José Luis Pardo engarza de manera magistral los personajes de la portada de Sgt. Pepper’s con algunos episodios de la intrahistoria, como la de Luigi Lucheni, el asesino de la emperatriz Sissi (personaje que sirve a Pardo para explicar el nihilismo de Nietzsche) y con el desarrollo de las ideas en la historia de la Filosofía, para lo que echa mano de las letras de canciones de The Beatles y de temas como “American Pie” de Don McLean o “Jumping Jack Flash” de los Stones, a través de los que, además, explica algunos de los fenómenos sociales más relevantes del último siglo.
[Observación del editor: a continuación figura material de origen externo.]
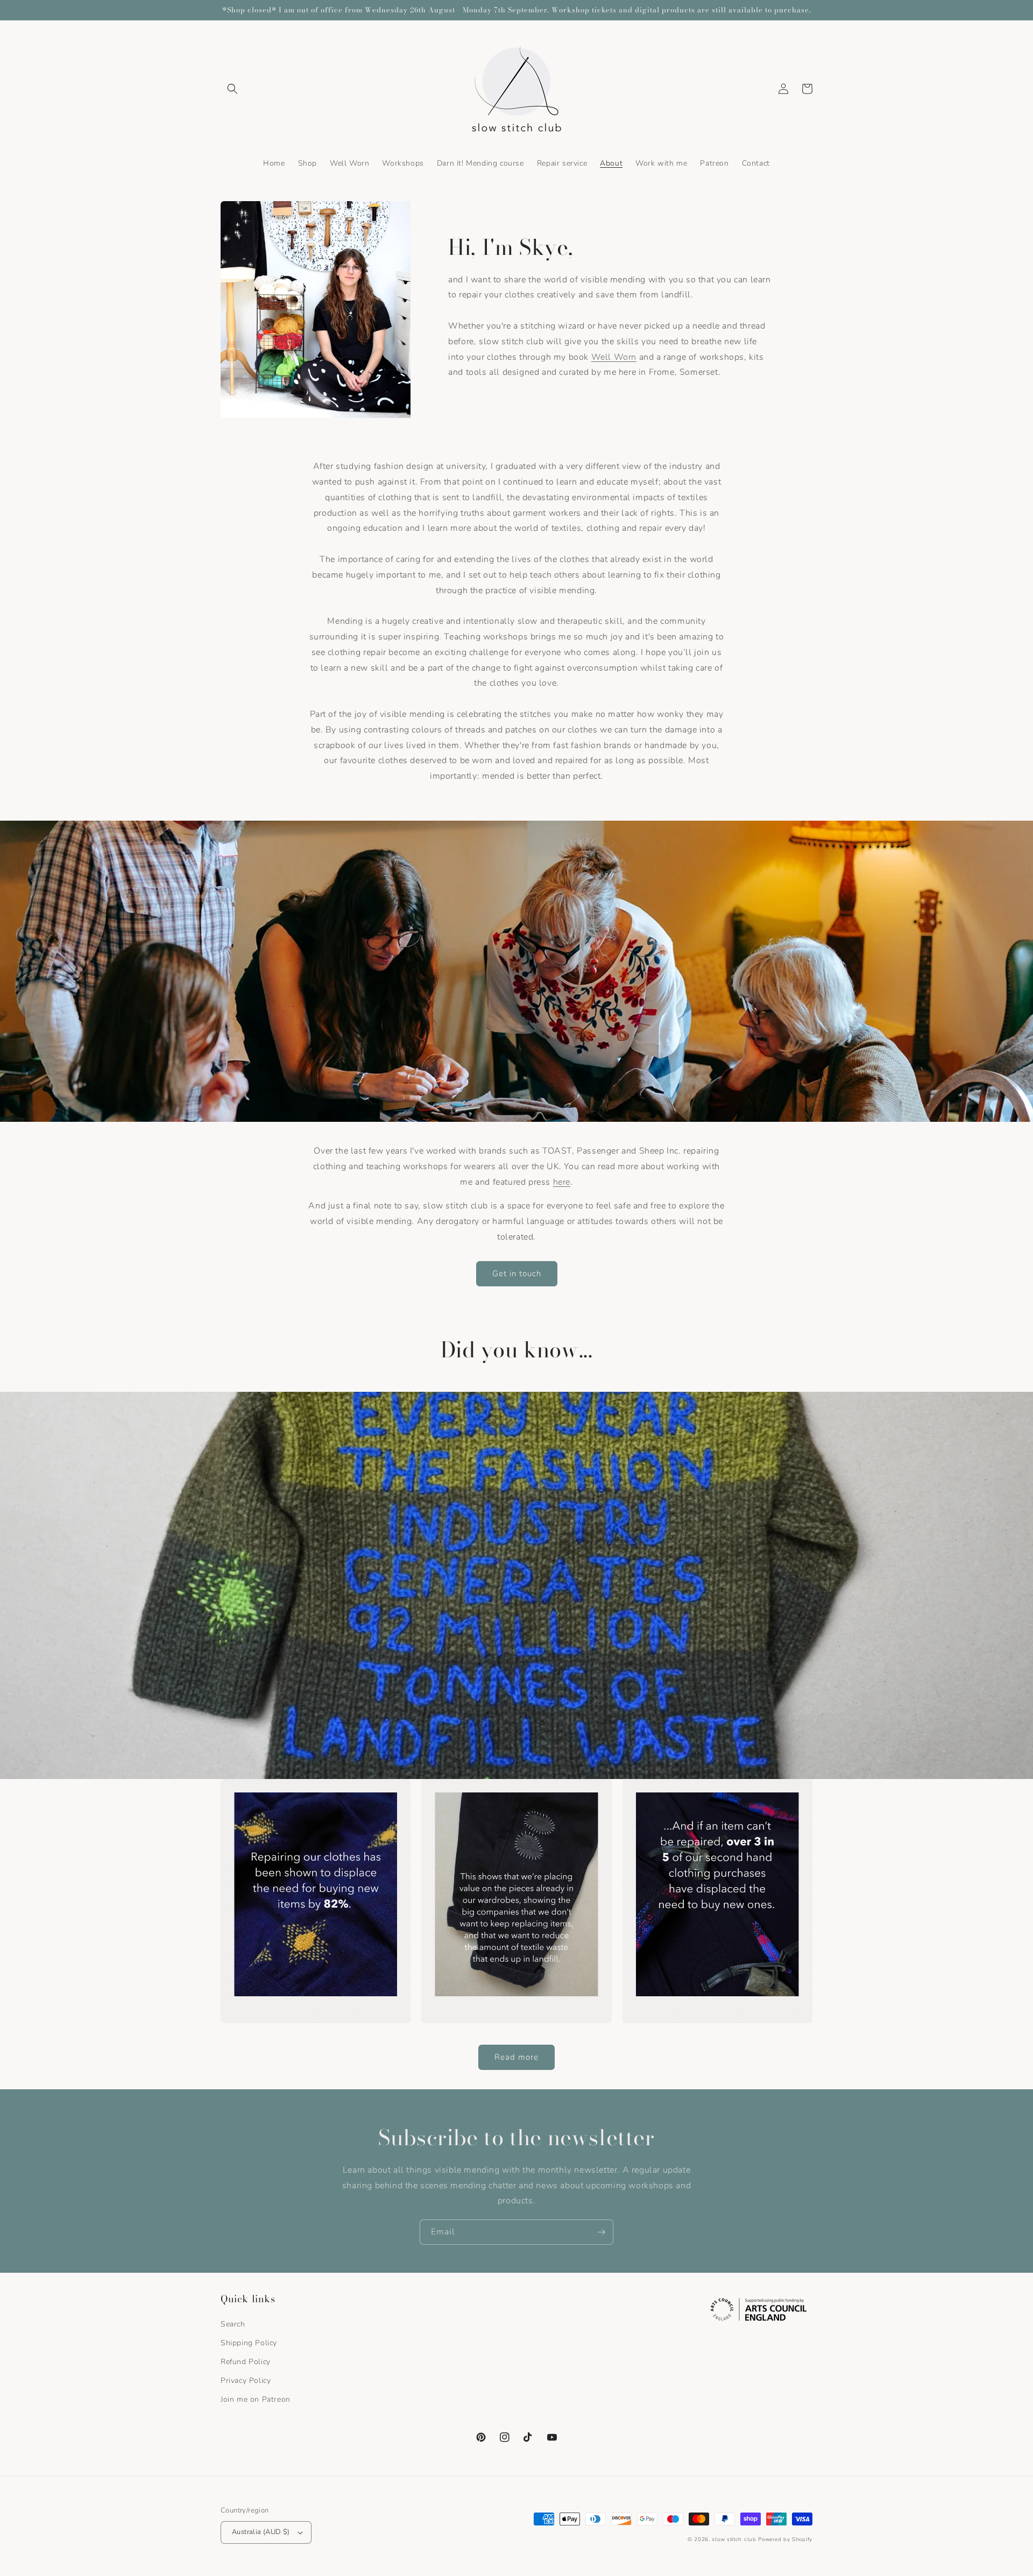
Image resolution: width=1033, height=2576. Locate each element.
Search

Así, los motivos de la adolescente que se escapa de casa, en la letra de la canción “She is leaving home” anuncian los de los manifestantes del mayo de 68 “(…) la mayoría mostraba ante los sucesos de mayo una estupefacción semejante a la de los padres de la muchacha del álbum de los Beatles, que teniendo todo lo que el dinero podía comprar, sin embargo huye de casa en busca de diversión, llamada por algo que le ha sido largamente negado” (Pág. 393). La urdimbre audaz pero genial de casualidades y causalidades de los personajes de la famosa portada, que el autor relaciona con otros escritores, artistas, filósofos, con sus obras, y con episodios de la historia y la intrahistoria, nos hace partícipes de un maravilloso viaje mágico y misterioso (como el título del siguiente álbum de The Beatles) a la historia y a la filosofía, a través del que vamos intuyendo el destino de la humanidad.